> _WHAT THIS TASK INVOLVES_
Restate the entries word for word, omitting nothing.

> _Stored items_
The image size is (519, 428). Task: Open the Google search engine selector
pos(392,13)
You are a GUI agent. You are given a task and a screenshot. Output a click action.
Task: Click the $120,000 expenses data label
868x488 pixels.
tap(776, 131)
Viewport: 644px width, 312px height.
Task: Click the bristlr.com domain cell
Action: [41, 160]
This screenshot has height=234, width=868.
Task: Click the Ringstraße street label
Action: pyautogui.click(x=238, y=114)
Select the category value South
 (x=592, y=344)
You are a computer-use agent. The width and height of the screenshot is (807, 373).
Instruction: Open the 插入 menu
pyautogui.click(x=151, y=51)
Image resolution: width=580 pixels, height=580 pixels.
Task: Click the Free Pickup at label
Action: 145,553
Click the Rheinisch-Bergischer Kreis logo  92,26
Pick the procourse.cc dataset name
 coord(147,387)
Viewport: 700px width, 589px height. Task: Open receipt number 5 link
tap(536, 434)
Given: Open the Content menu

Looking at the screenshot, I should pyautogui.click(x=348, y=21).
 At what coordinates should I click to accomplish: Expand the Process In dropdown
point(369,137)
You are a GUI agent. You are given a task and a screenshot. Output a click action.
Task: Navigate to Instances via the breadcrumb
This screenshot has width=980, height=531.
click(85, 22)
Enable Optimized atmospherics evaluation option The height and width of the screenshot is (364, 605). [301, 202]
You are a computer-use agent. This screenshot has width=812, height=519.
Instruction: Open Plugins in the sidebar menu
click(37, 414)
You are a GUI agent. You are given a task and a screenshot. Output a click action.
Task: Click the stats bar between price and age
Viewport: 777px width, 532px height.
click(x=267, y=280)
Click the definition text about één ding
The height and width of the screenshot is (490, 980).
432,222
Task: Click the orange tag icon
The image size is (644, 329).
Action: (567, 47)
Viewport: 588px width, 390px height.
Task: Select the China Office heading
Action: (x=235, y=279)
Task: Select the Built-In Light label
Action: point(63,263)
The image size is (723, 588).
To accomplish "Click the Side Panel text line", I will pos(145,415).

> _ANSWER SPACE_
The image size is (519, 428). Task: Open the Google search engine selector
pos(392,13)
You are a GUI agent. You are given a task and a screenshot. Output a click action.
Task: Click the $120,000 expenses data label
868x488 pixels.
tap(776, 131)
Viewport: 644px width, 312px height.
Task: Click the bristlr.com domain cell
Action: [41, 160]
This screenshot has height=234, width=868.
Task: Click the Ringstraße street label
Action: pyautogui.click(x=238, y=114)
Select the category value South
 (x=592, y=344)
You are a computer-use agent. The width and height of the screenshot is (807, 373).
Instruction: Open the 插入 menu
pyautogui.click(x=151, y=51)
Image resolution: width=580 pixels, height=580 pixels.
Task: Click the Free Pickup at label
Action: 145,553
Click the Rheinisch-Bergischer Kreis logo  92,26
Pick the procourse.cc dataset name
 coord(147,387)
Viewport: 700px width, 589px height. Task: Open receipt number 5 link
tap(536, 434)
Given: Open the Content menu

Looking at the screenshot, I should pyautogui.click(x=348, y=21).
 At what coordinates should I click to accomplish: Expand the Process In dropdown
point(369,137)
You are a GUI agent. You are given a task and a screenshot. Output a click action.
Task: Navigate to Instances via the breadcrumb
This screenshot has width=980, height=531.
click(85, 22)
Enable Optimized atmospherics evaluation option The height and width of the screenshot is (364, 605). [301, 202]
You are a computer-use agent. This screenshot has width=812, height=519.
Instruction: Open Plugins in the sidebar menu
click(37, 414)
You are a GUI agent. You are given a task and a screenshot. Output a click action.
Task: Click the stats bar between price and age
Viewport: 777px width, 532px height.
click(x=267, y=280)
Click the definition text about één ding
The height and width of the screenshot is (490, 980).
432,222
Task: Click the orange tag icon
The image size is (644, 329).
Action: (567, 47)
Viewport: 588px width, 390px height.
Task: Select the China Office heading
Action: (x=235, y=279)
Task: Select the Built-In Light label
Action: point(63,263)
The image size is (723, 588).
To accomplish "Click the Side Panel text line", I will pos(145,415).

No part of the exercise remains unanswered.